- Exercise details
Rewrite all of the records below, replacing "Locate an element on the screen" with "Find an element on the screen" wherever it occurs and leaving everything else unchanged.

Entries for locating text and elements
◆ ◆ ◆ ◆ ◆

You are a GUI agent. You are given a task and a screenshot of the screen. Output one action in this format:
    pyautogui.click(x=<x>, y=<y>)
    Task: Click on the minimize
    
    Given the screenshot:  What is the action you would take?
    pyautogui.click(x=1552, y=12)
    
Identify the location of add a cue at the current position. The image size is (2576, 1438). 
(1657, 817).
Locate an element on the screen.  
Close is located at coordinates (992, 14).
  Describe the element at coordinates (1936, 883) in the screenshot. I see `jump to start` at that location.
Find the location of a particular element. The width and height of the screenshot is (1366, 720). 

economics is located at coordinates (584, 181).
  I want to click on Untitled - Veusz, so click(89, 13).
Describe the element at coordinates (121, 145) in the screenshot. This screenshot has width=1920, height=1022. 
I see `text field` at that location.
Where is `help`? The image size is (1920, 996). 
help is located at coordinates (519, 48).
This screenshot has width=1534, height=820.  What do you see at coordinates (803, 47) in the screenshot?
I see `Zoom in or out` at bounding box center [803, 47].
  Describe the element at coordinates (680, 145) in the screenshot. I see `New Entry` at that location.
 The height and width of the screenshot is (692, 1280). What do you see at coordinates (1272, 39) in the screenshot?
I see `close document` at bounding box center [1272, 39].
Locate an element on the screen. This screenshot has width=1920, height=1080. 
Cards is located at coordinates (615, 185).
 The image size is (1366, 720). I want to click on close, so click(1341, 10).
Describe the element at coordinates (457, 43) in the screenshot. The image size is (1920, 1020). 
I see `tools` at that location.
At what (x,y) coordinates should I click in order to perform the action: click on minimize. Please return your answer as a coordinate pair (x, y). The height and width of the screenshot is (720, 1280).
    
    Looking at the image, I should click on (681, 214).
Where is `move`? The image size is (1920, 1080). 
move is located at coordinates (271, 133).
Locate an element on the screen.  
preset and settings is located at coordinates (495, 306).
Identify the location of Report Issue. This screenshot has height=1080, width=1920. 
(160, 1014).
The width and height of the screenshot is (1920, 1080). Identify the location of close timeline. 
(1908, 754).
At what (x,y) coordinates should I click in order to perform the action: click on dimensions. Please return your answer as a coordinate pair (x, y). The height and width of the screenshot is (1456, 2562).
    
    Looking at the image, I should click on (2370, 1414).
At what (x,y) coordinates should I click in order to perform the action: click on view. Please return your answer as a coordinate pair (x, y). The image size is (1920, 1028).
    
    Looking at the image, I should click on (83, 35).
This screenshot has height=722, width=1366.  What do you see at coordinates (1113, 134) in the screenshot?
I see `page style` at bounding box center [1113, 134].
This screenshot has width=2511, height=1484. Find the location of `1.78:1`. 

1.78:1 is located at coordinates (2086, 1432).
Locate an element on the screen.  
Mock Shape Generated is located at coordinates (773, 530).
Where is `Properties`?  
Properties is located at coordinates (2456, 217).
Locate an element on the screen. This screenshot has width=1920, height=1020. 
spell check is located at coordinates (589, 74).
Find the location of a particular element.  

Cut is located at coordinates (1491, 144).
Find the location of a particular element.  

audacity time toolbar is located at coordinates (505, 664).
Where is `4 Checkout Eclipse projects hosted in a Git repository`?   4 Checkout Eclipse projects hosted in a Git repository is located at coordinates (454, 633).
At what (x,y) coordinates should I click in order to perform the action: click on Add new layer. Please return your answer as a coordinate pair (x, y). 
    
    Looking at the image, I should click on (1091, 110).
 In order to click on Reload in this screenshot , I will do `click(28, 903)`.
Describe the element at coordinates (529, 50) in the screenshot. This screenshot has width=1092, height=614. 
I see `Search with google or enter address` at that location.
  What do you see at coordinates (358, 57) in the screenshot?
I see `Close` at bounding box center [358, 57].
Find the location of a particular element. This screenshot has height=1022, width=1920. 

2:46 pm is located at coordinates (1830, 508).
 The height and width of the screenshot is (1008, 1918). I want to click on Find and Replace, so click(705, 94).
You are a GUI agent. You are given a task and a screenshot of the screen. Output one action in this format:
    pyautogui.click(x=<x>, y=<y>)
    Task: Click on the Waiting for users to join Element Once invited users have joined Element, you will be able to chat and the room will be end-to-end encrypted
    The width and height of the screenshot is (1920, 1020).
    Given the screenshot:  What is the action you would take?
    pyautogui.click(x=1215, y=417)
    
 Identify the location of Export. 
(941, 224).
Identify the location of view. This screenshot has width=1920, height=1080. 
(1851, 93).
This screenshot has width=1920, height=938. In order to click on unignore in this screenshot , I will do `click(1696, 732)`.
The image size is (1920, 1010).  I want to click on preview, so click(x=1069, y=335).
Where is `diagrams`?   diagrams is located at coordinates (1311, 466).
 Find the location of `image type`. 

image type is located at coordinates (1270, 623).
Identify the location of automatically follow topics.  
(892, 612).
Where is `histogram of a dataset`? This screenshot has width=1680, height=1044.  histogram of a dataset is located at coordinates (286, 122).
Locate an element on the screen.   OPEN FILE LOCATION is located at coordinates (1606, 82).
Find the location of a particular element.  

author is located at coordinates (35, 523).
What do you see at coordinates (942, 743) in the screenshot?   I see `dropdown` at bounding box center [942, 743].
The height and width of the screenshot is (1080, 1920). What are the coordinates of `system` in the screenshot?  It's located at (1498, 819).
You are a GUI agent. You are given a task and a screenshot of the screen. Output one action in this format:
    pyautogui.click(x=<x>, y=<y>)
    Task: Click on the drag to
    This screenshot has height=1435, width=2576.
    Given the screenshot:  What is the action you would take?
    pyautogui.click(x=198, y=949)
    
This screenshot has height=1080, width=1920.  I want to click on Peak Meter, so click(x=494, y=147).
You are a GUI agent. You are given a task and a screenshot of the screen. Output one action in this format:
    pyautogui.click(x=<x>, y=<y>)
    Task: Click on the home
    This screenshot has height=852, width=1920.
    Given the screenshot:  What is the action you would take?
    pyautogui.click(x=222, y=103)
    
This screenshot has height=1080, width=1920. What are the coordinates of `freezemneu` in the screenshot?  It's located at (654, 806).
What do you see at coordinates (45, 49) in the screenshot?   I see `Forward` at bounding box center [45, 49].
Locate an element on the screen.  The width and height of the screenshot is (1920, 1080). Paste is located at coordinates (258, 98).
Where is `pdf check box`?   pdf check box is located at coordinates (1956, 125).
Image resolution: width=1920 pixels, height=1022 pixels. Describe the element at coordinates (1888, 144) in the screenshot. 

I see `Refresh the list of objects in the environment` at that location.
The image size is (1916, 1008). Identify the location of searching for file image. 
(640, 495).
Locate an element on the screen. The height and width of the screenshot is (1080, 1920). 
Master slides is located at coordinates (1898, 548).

◆ ◆ ◆ ◆ ◆

- Correct output
You are a GUI agent. You are given a task and a screenshot of the screen. Output one action in this format:
    pyautogui.click(x=<x>, y=<y>)
    Task: Click on the minimize
    
    Given the screenshot:  What is the action you would take?
    pyautogui.click(x=1552, y=12)
    
Identify the location of add a cue at the current position. The image size is (2576, 1438). 
(1657, 817).
Find an element on the screen.  
Close is located at coordinates (992, 14).
  Describe the element at coordinates (1936, 883) in the screenshot. I see `jump to start` at that location.
Find the location of a particular element. The width and height of the screenshot is (1366, 720). 

economics is located at coordinates (584, 181).
  I want to click on Untitled - Veusz, so click(89, 13).
Describe the element at coordinates (121, 145) in the screenshot. This screenshot has width=1920, height=1022. 
I see `text field` at that location.
Where is `help`? The image size is (1920, 996). 
help is located at coordinates (519, 48).
This screenshot has width=1534, height=820.  What do you see at coordinates (803, 47) in the screenshot?
I see `Zoom in or out` at bounding box center [803, 47].
  Describe the element at coordinates (680, 145) in the screenshot. I see `New Entry` at that location.
 The height and width of the screenshot is (692, 1280). What do you see at coordinates (1272, 39) in the screenshot?
I see `close document` at bounding box center [1272, 39].
Find an element on the screen. This screenshot has width=1920, height=1080. 
Cards is located at coordinates (615, 185).
 The image size is (1366, 720). I want to click on close, so click(1341, 10).
Describe the element at coordinates (457, 43) in the screenshot. The image size is (1920, 1020). 
I see `tools` at that location.
At what (x,y) coordinates should I click in order to perform the action: click on minimize. Please return your answer as a coordinate pair (x, y). The height and width of the screenshot is (720, 1280).
    
    Looking at the image, I should click on (681, 214).
Where is `move`? The image size is (1920, 1080). 
move is located at coordinates (271, 133).
Find an element on the screen.  
preset and settings is located at coordinates (495, 306).
Identify the location of Report Issue. This screenshot has height=1080, width=1920. 
(160, 1014).
The width and height of the screenshot is (1920, 1080). Identify the location of close timeline. 
(1908, 754).
At what (x,y) coordinates should I click in order to perform the action: click on dimensions. Please return your answer as a coordinate pair (x, y). The height and width of the screenshot is (1456, 2562).
    
    Looking at the image, I should click on (2370, 1414).
At what (x,y) coordinates should I click in order to perform the action: click on view. Please return your answer as a coordinate pair (x, y). The image size is (1920, 1028).
    
    Looking at the image, I should click on (83, 35).
This screenshot has height=722, width=1366.  What do you see at coordinates (1113, 134) in the screenshot?
I see `page style` at bounding box center [1113, 134].
This screenshot has width=2511, height=1484. Find the location of `1.78:1`. 

1.78:1 is located at coordinates (2086, 1432).
Find an element on the screen.  
Mock Shape Generated is located at coordinates (773, 530).
Where is `Properties`?  
Properties is located at coordinates (2456, 217).
Find an element on the screen. This screenshot has width=1920, height=1020. 
spell check is located at coordinates (589, 74).
Find the location of a particular element.  

Cut is located at coordinates (1491, 144).
Find the location of a particular element.  

audacity time toolbar is located at coordinates (505, 664).
Where is `4 Checkout Eclipse projects hosted in a Git repository`?   4 Checkout Eclipse projects hosted in a Git repository is located at coordinates (454, 633).
At what (x,y) coordinates should I click in order to perform the action: click on Add new layer. Please return your answer as a coordinate pair (x, y). 
    
    Looking at the image, I should click on (1091, 110).
 In order to click on Reload in this screenshot , I will do `click(28, 903)`.
Describe the element at coordinates (529, 50) in the screenshot. This screenshot has width=1092, height=614. 
I see `Search with google or enter address` at that location.
  What do you see at coordinates (358, 57) in the screenshot?
I see `Close` at bounding box center [358, 57].
Find the location of a particular element. This screenshot has height=1022, width=1920. 

2:46 pm is located at coordinates (1830, 508).
 The height and width of the screenshot is (1008, 1918). I want to click on Find and Replace, so click(705, 94).
You are a GUI agent. You are given a task and a screenshot of the screen. Output one action in this format:
    pyautogui.click(x=<x>, y=<y>)
    Task: Click on the Waiting for users to join Element Once invited users have joined Element, you will be able to chat and the room will be end-to-end encrypted
    The width and height of the screenshot is (1920, 1020).
    Given the screenshot:  What is the action you would take?
    pyautogui.click(x=1215, y=417)
    
 Identify the location of Export. 
(941, 224).
Identify the location of view. This screenshot has width=1920, height=1080. 
(1851, 93).
This screenshot has width=1920, height=938. In order to click on unignore in this screenshot , I will do `click(1696, 732)`.
The image size is (1920, 1010).  I want to click on preview, so click(x=1069, y=335).
Where is `diagrams`?   diagrams is located at coordinates (1311, 466).
 Find the location of `image type`. 

image type is located at coordinates (1270, 623).
Identify the location of automatically follow topics.  
(892, 612).
Where is `histogram of a dataset`? This screenshot has width=1680, height=1044.  histogram of a dataset is located at coordinates (286, 122).
Find an element on the screen.   OPEN FILE LOCATION is located at coordinates (1606, 82).
Find the location of a particular element.  

author is located at coordinates (35, 523).
What do you see at coordinates (942, 743) in the screenshot?   I see `dropdown` at bounding box center [942, 743].
The height and width of the screenshot is (1080, 1920). What are the coordinates of `system` in the screenshot?  It's located at (1498, 819).
You are a GUI agent. You are given a task and a screenshot of the screen. Output one action in this format:
    pyautogui.click(x=<x>, y=<y>)
    Task: Click on the drag to
    This screenshot has height=1435, width=2576.
    Given the screenshot:  What is the action you would take?
    pyautogui.click(x=198, y=949)
    
This screenshot has height=1080, width=1920.  I want to click on Peak Meter, so click(x=494, y=147).
You are a GUI agent. You are given a task and a screenshot of the screen. Output one action in this format:
    pyautogui.click(x=<x>, y=<y>)
    Task: Click on the home
    This screenshot has height=852, width=1920.
    Given the screenshot:  What is the action you would take?
    pyautogui.click(x=222, y=103)
    
This screenshot has height=1080, width=1920. What are the coordinates of `freezemneu` in the screenshot?  It's located at (654, 806).
What do you see at coordinates (45, 49) in the screenshot?   I see `Forward` at bounding box center [45, 49].
Find an element on the screen.  The width and height of the screenshot is (1920, 1080). Paste is located at coordinates (258, 98).
Where is `pdf check box`?   pdf check box is located at coordinates (1956, 125).
Image resolution: width=1920 pixels, height=1022 pixels. Describe the element at coordinates (1888, 144) in the screenshot. 

I see `Refresh the list of objects in the environment` at that location.
The image size is (1916, 1008). Identify the location of searching for file image. 
(640, 495).
Find an element on the screen. The height and width of the screenshot is (1080, 1920). 
Master slides is located at coordinates (1898, 548).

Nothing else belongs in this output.